The challenge caused by the retirement of the baby-boom generation means that "we've got to pay much more attention not just to whether we can afford something today but whether we can sustain it tomorrow," argued Walker, head of the Government Accounting Office, Congress' investigative arm.

Walker is taking no sides in the upcoming fight over whether Bush's $1.6 trillion, 10-year tax cut is affordable or how big a Medicare prescription drug benefit should be.

Instead, he's advocating caution in not over-spending estimated surpluses - but even more, he's pressing for broad-gauge debates about entitlement reform and about what Americans want government to do and how much they are willing to pay for it.

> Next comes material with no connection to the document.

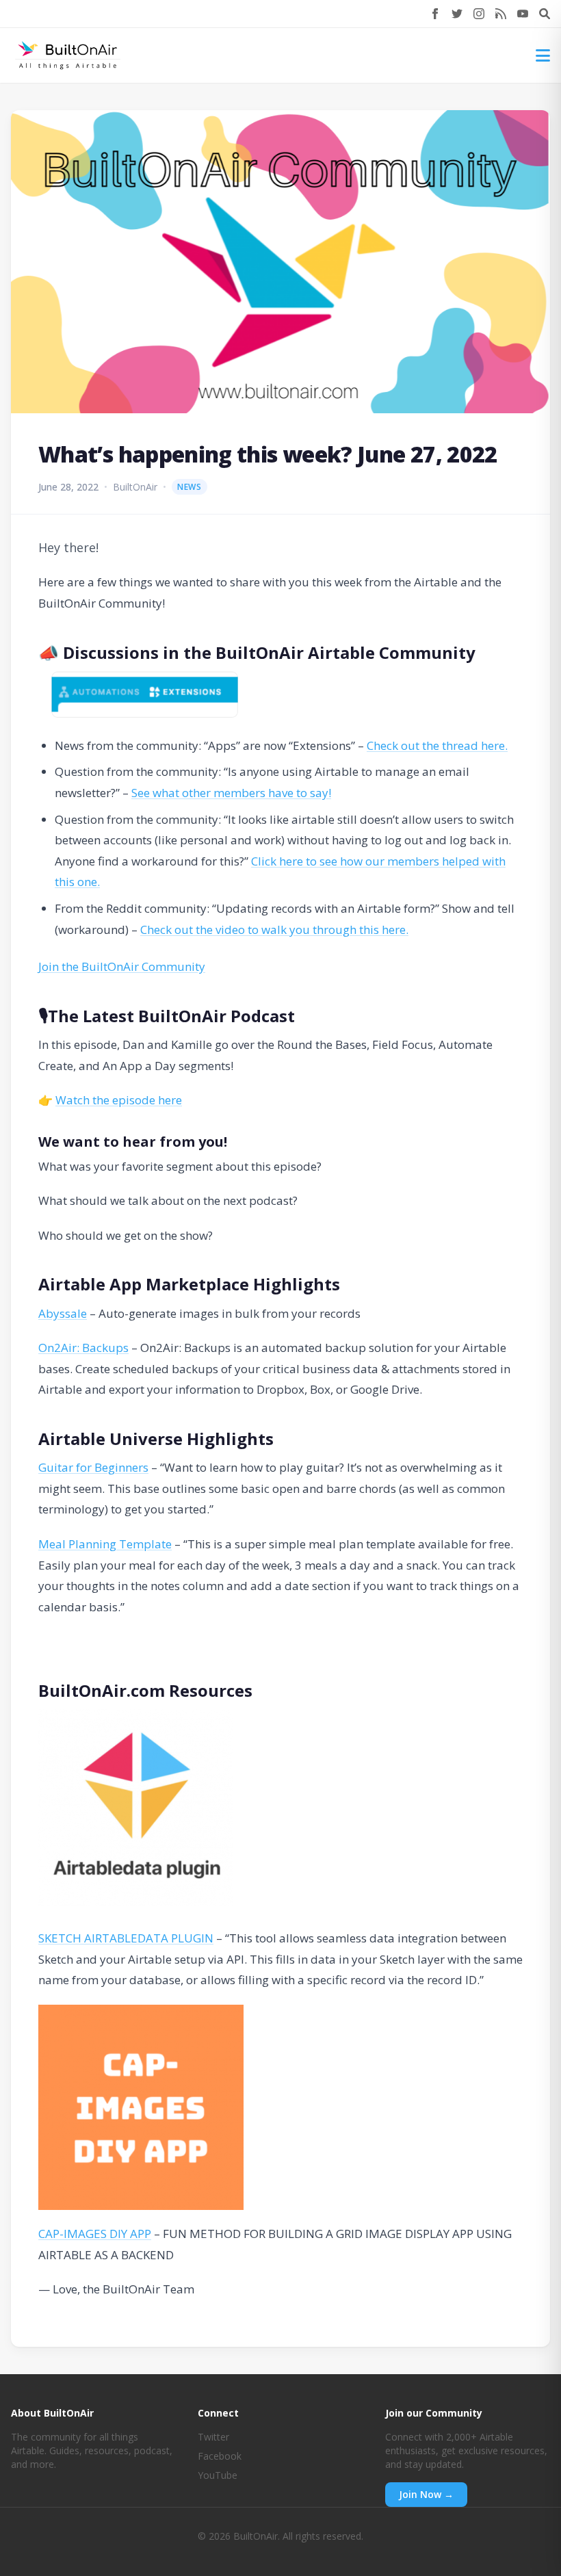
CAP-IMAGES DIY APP (94, 2233)
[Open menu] (543, 55)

Last year, for instance, federal taxes accounted for 20.6 percent of gross domestic product, he said, the second-highest level in history. The highest was 20.8 percent in 1944, at the height of World War II.

However, without entitlement reform, taxes might have to rise to European levels (40 or 50 percent of GDP) to pay retirement and health care benefits for baby boomers while maintaining such current government functions as defense, education and law enforcement.

Even if Social Security surpluses are lock-boxed, by 2030 Social Security, Medicare and Medicaid would consume three-quarters of total federal revenues.

"Little room would be left for other federal spending programs," Walker recently testified to the Senate Budget Committee. "Some time during the 2040s, government would do nothing but mail checks to the elderly and their health care providers."

Law requires that retirement benefits automatically be cut as Social Security and Medicare trust funds become depleted, but Walker believes that political pressures will keep them up, straining other programs.

"I believe it is important," Walker told the committee earlier this month, "that Congress and the President look at budget choices today in the context not only of today's needs and demands but also of the long-term pressures we know loom on the horizon."

Chances are, though, that this won't happen. Bush called for Social Security and Medicare reform during the campaign, but these issues seemingly are being pushed down the road as he tries to win his tax fight.

Later, Congress is likely to debate Medicare in the context of how to provide a drug benefit, not how to restructure the program.

GOP tax strategy seems to be to quickly mark up an across-the-board rate-cut bill worth about $900 billion over 10 years in the House Ways and Means Committee and pass it in early March.

The bill reportedly will hold down costs by only making retroactive cuts for the lowest bracket of taxpayers, whose rate would fall from 15 to 10 percent.

Other cuts, such as reductions in the marriage penalty and inheritance taxes and expansion of retirement and health care credits, would follow in one or more later bills.

House-passed tax bills would be reassembled into a package in the Senate and debated as a reconciliation measure that requires only 51 votes to pass.

Although some moderate Republicans are nervous about the size of the tax package, even Democrats expect that Bush can persuade them to follow his lead on a matter of such make-or-break political importance.

Along with his tax proposal, Bush plans to unveil a fiscal 2002 budget that holds down overall spending to the rate of inflation -about 4 percent - while increasing spending for education and the National Institutes of Health.

Democrats will attack the spending plan, which will involve below-inflation increases in many departments, on the grounds that the tax plan requires "cuts" in spending. However, Bush can claim that he is just being prudent by restraining spending to ensure that surpluses actually develop.

Besides unveiling a 10-year plan, Bush ought to talk long term. He ought to start the process of entitlement reform that his predecessor, Bill Clinton, might have instituted but didn't.

He could borrow lines from the comptroller general: "Our short-term prospects look better, but the long-term outlook looks worse. Without change, demographics will overwhelm our surplus and drive us back into escalating deficits and debt."

That could get people's attention and even keep Bush on political high ground.